Трактат Коста, в то время еще неизвестного молодого автора, вызвал большой интерес у читающей публики. Сам Лейбниц написал заметку об этой книге в «Acta eruditorum», заметив, что автор несколько перегнул со своей критикой древних авторов. Как выражается Дж. Пиайа, «Рассуждение о философии древней и современной» «заняла такое важное место в контексте философской историографии семнадцатого столетия потому, что представляло собой, так сказать, историко-философский осадок картезианства»[325]
.Эдмон Пюршо (1651–1734) счастливо сочетал традиционную схоластику, которая во второй половине XVII в. все еще господствовала в университетской среде, с новой философией. В своем «Institutiones philosophicae»[326]
Пюршо выделяет в истории философии три периода: до-греческий, греко-римский и средневековый, и наконец, современный. В древности выделяются две основные школы: догматики (разделяющиеся, в свою очередь, на ионийцев и италийцев) и академики. Эти последние, ведущие свое начало от Сократа, также со временем превратились в догматиков, образовав школы перипатетиков, стоиков и эпикурейцев.

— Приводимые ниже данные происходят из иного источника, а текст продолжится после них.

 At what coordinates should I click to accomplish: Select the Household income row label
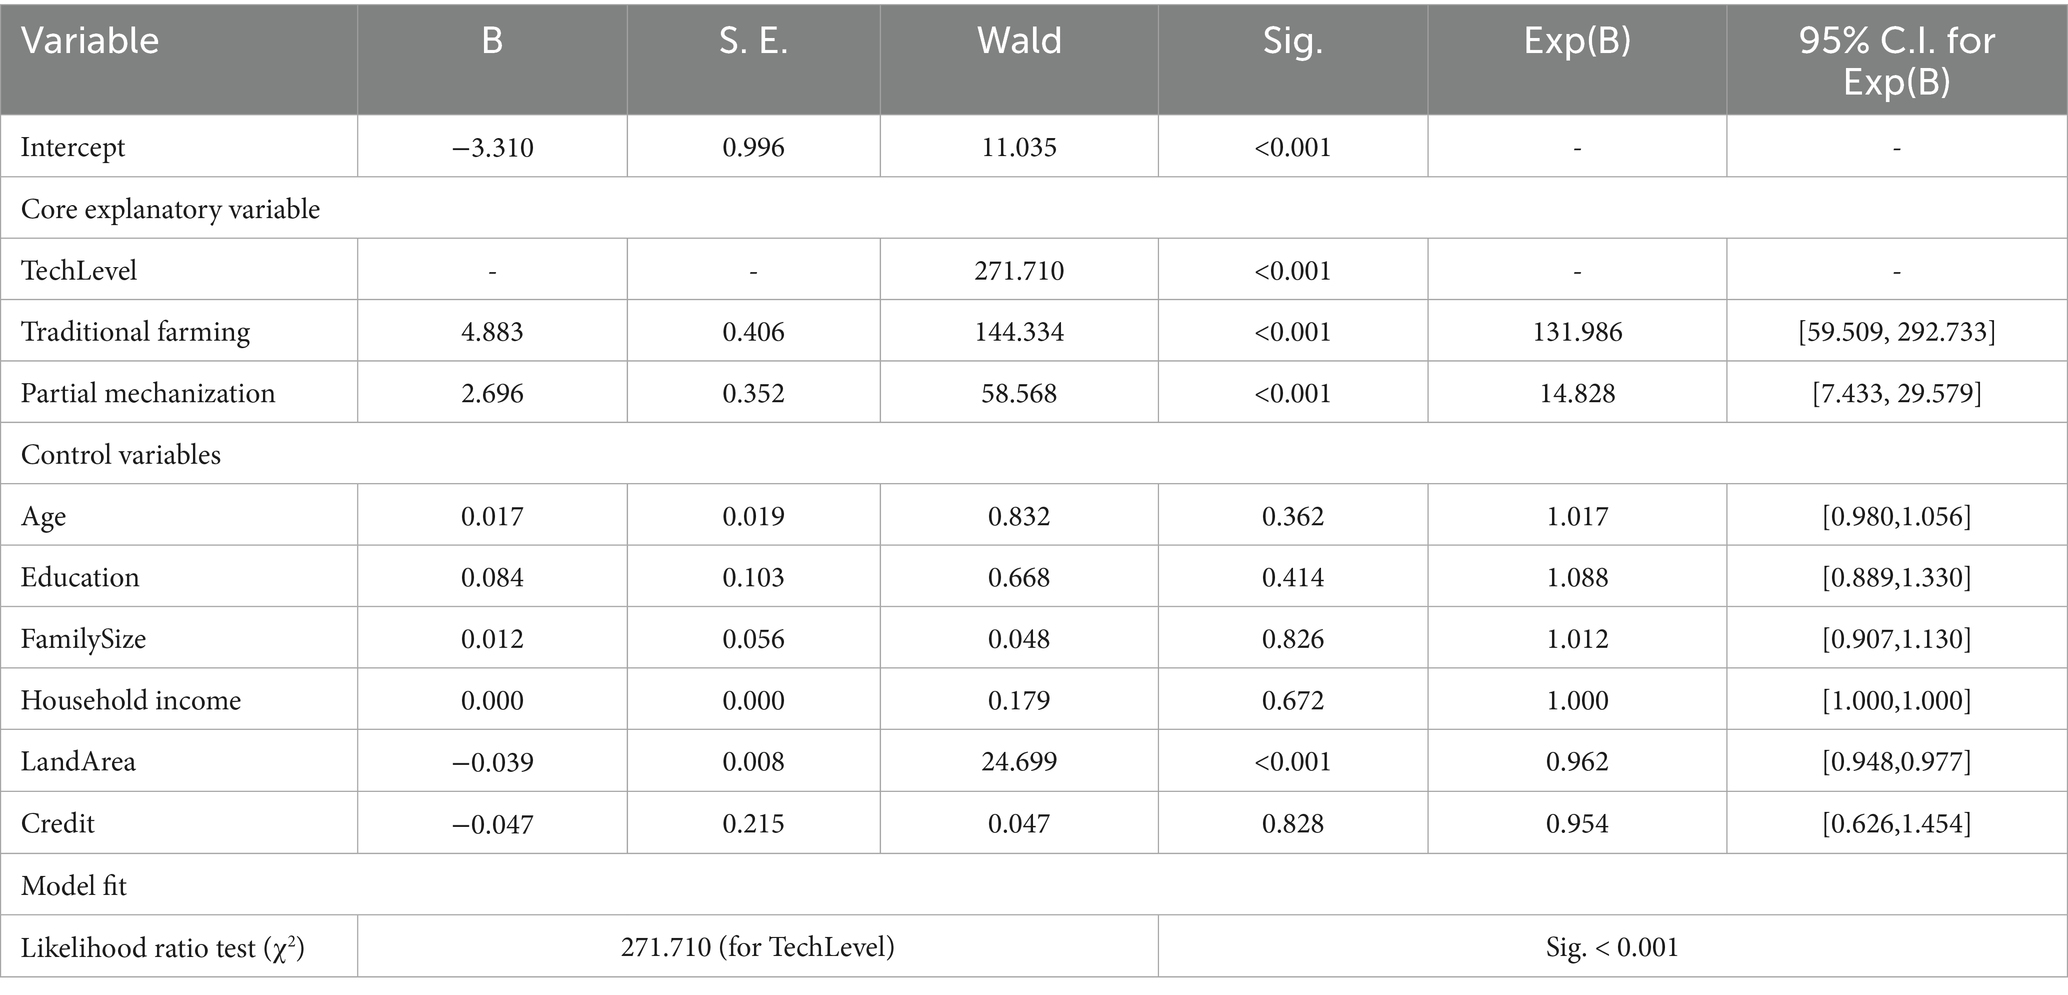click(x=131, y=700)
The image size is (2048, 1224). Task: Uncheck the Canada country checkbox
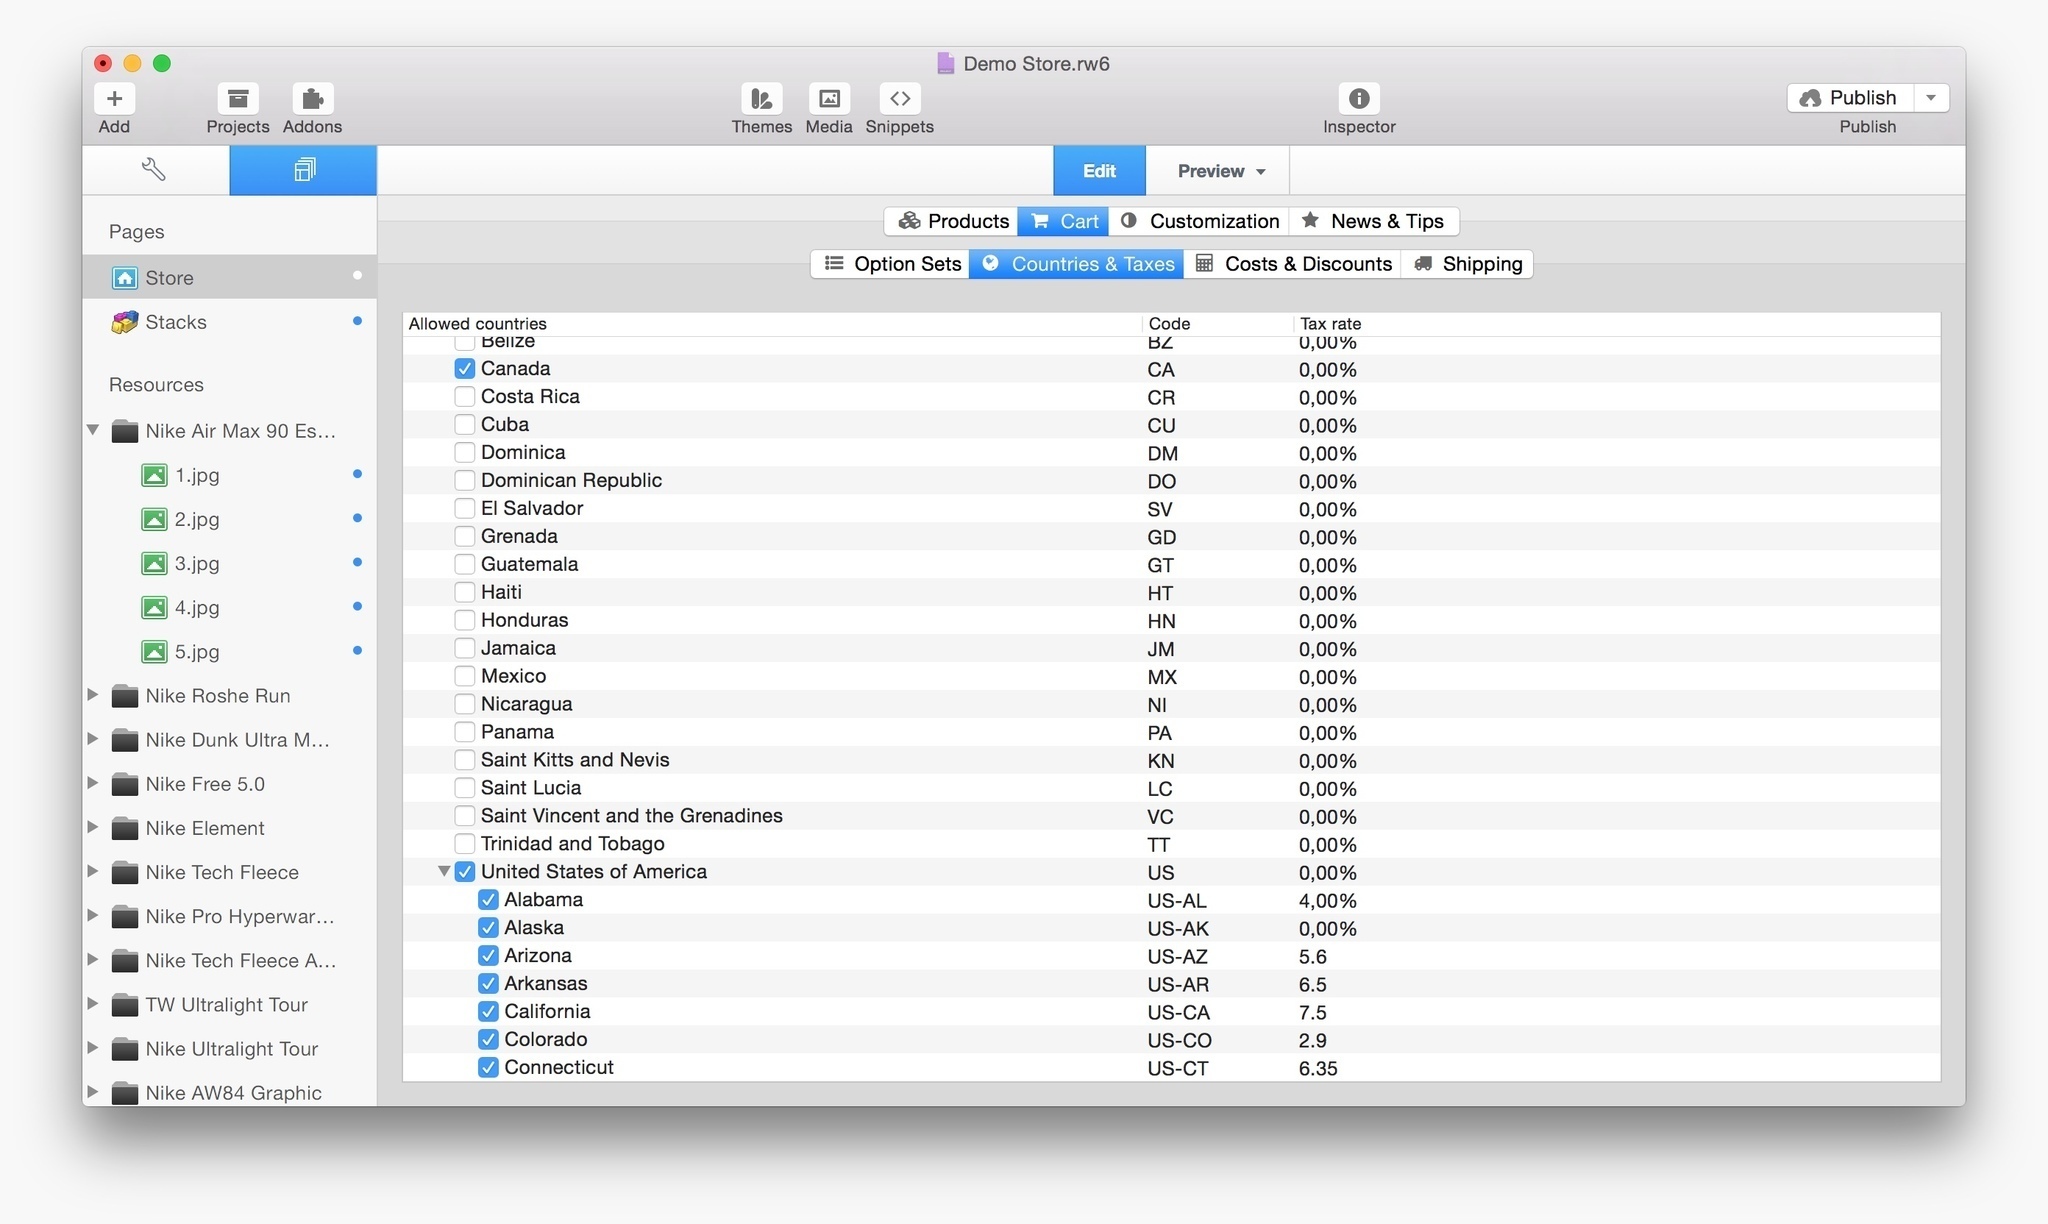pyautogui.click(x=464, y=369)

От арабов Европа переняла традицию «новых перипатетиков», или схоластику, господствовавшую до тех пор, пока Галилей не проложил новые пути для философии. Среди современных ему школ Пюршо особо выделяет картезианцев и гассендистов. Впрочем, Пюршо не видит существенного различия между старой и новой философией. «Гассенди, Декарт, Гарвей, Мальпиги, Борелли и многие другие заново утвердили механическую философию, которую уже возделывали Демокрит и Эпикур, но которая была заброшена на несколько столетий, они же преобразовали ее во многих отношениях соответственно своим надобностям»[327].После этой блестящей плеяды историков философии нельзя не упомянуть о том, что философия, пользовавшаяся в век Просвещения большой популярностью, становилась предметом, к которому обращались не только литераторы, но и люди, казалось бы, далекие от изящной словесности. Здесь прежде всего нужно вспомнить гениального инженера Анри Готье, который, помимо трактатов о строительстве дорог и мостов, составил книгу под названием «Библиотека философов и ученых, как древних, так и современных»[328]

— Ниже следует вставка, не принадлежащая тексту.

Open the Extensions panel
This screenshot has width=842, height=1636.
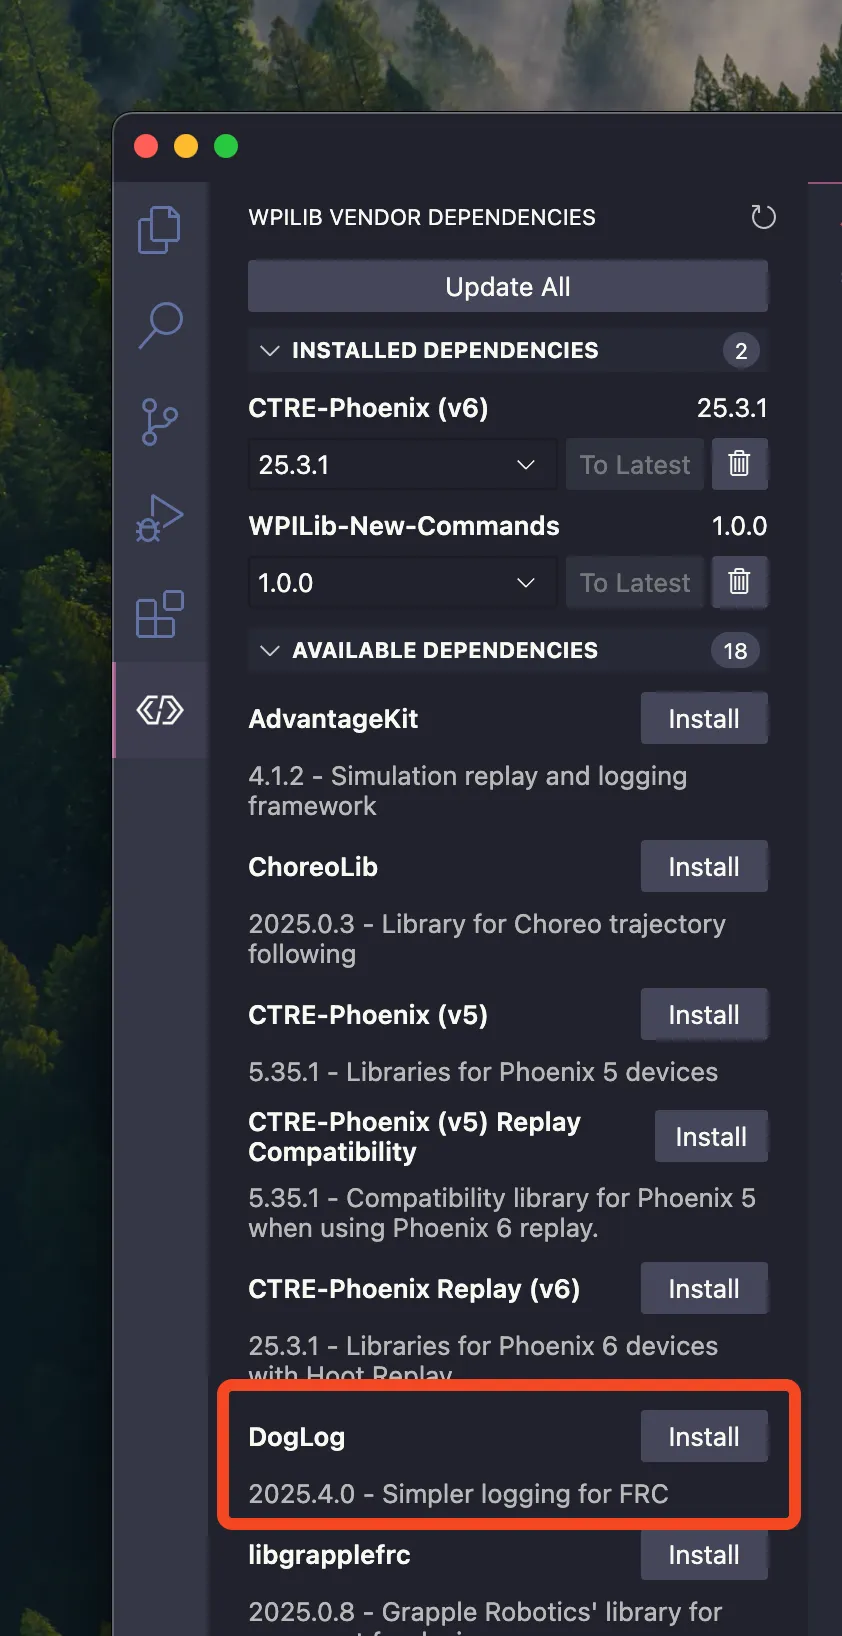(161, 614)
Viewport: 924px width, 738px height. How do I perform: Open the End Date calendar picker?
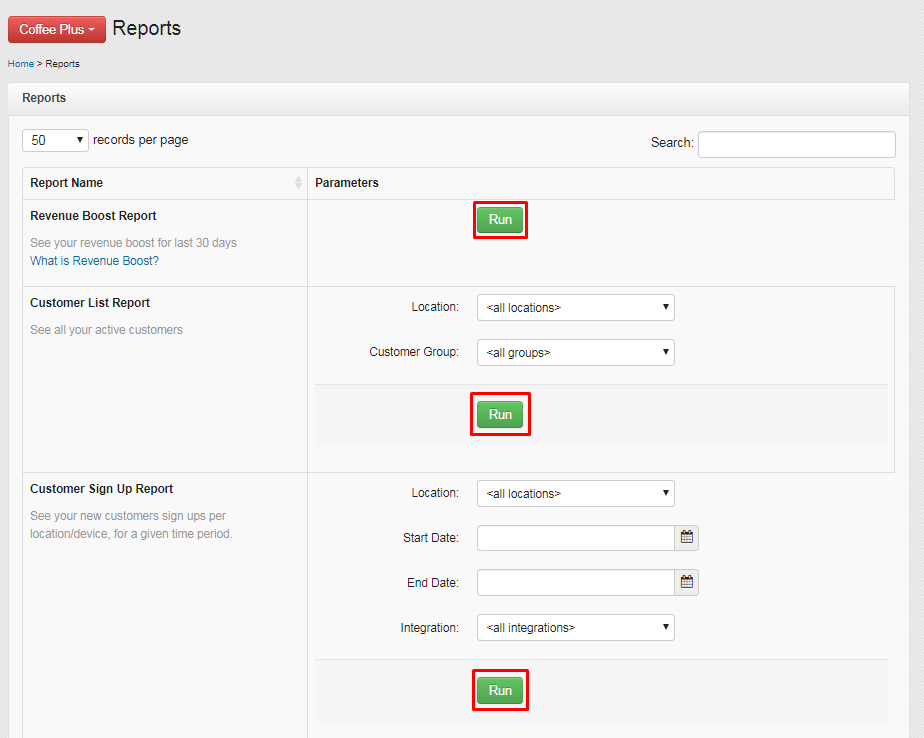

.В XVII в. рождается новая история философии – критическая. Пока что ее трудно разглядеть за полемикой традиционалистов и антитрадиционалистов. По своей форме она зачастую не слишком отличается от биографических сборников Диогена Лаэртского и Плутарха. И тем не менее, даже ориентированные на античность авторы включают в свои сочинения «новых» философов и предпринимают их сравнение со «старыми». Тем самым рождается квазихронологическая традиция деления истории философии на два периода. Другими словами, даже самые консервативные авторы признают появление новой интеллектуальной традиции, как бы они ее ни оценивали.

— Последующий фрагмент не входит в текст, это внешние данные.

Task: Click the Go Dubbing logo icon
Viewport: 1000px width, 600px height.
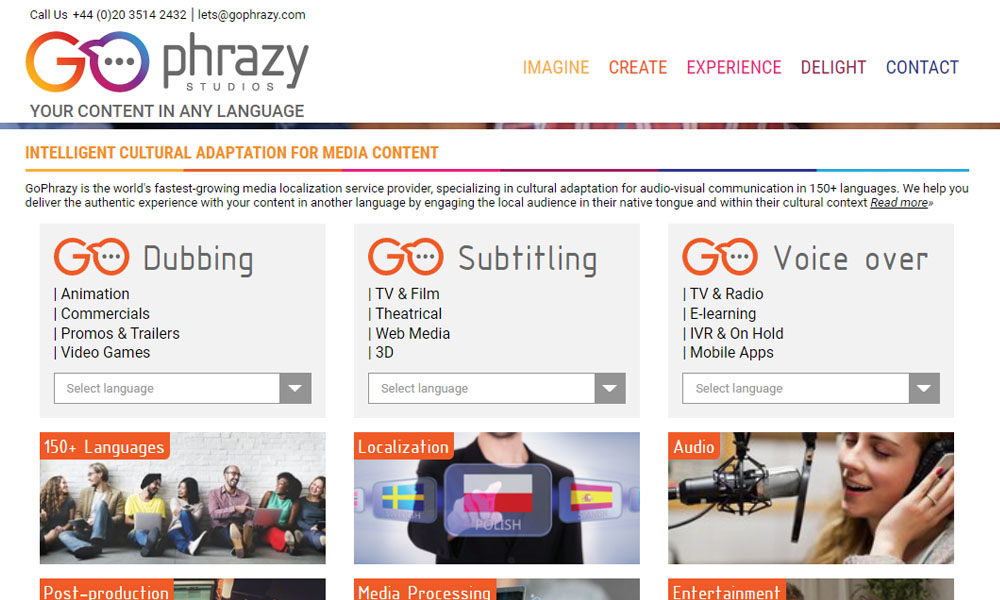Action: click(x=91, y=257)
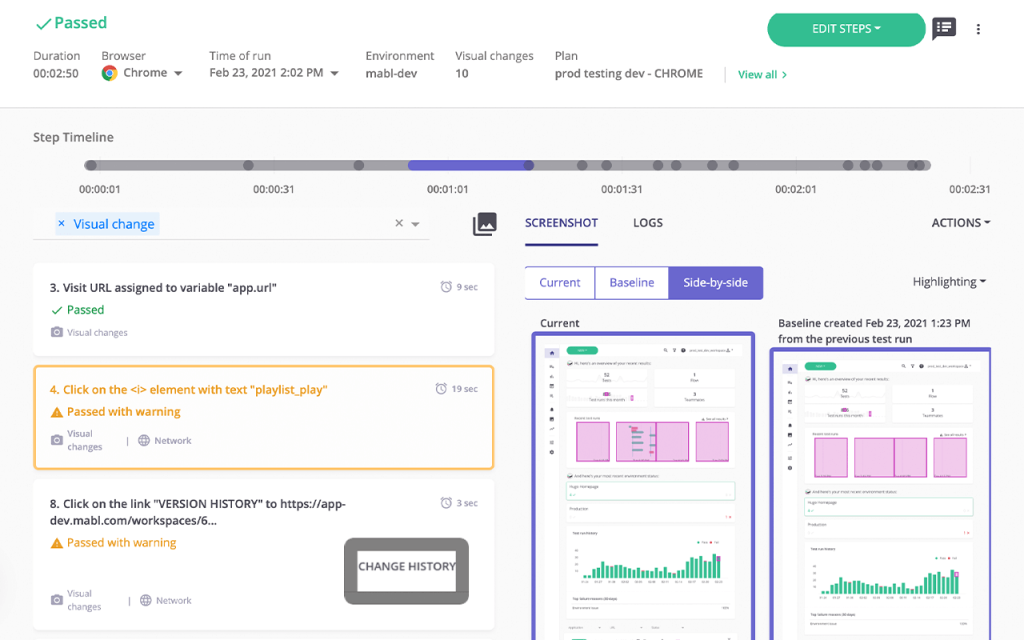Image resolution: width=1024 pixels, height=640 pixels.
Task: Open the EDIT STEPS button menu
Action: tap(846, 29)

Этот процесс многое говорит исследователю об истории философии вообще. Мы можем видеть, как философское движение обзаводится собственной генеалогией и сколь важную роль при этом играет история философии. Философы первой половины XVII в., прежде всего Декарт, попытались вообще обойтись без генеалогии, заявив, что философия может заново начаться с чистого листа, порвав с традицией и обратившись к «книге природы». Во всяком случае, пафос этой новой философии был именно таков. Конечно, происходило это не от непомерной гордыни, а из-за необходимости расчистить место для нового строительства, избавившись от груза, не позволяющего интеллектуалам сказать что-либо отличное от того, что уже было зафиксировано в текстах авторитетных авторов. Такую расчистку строительной площадки производит всякое мощное интеллектуальное движение. Однако вскоре выяснилось, что если экспериментальная наука еще может более или менее обойтись без предшествующей традиции, то философии таковая необходима. С одной стороны, традиция легитимирует философию, обеспечивая ей необходимый статус интеллектуального достижения. С другой – философия нуждается в традиции, дающей ей категориальный аппарат, терминологию и то, что Декарт назвал методом. Но самое главное – философия понимает себя, сознает себя в своей особости или всеобщности лишь соотнося себя с собственной традицией. Так в очередной раз подтверждается тезис о том, что философия суть история философии.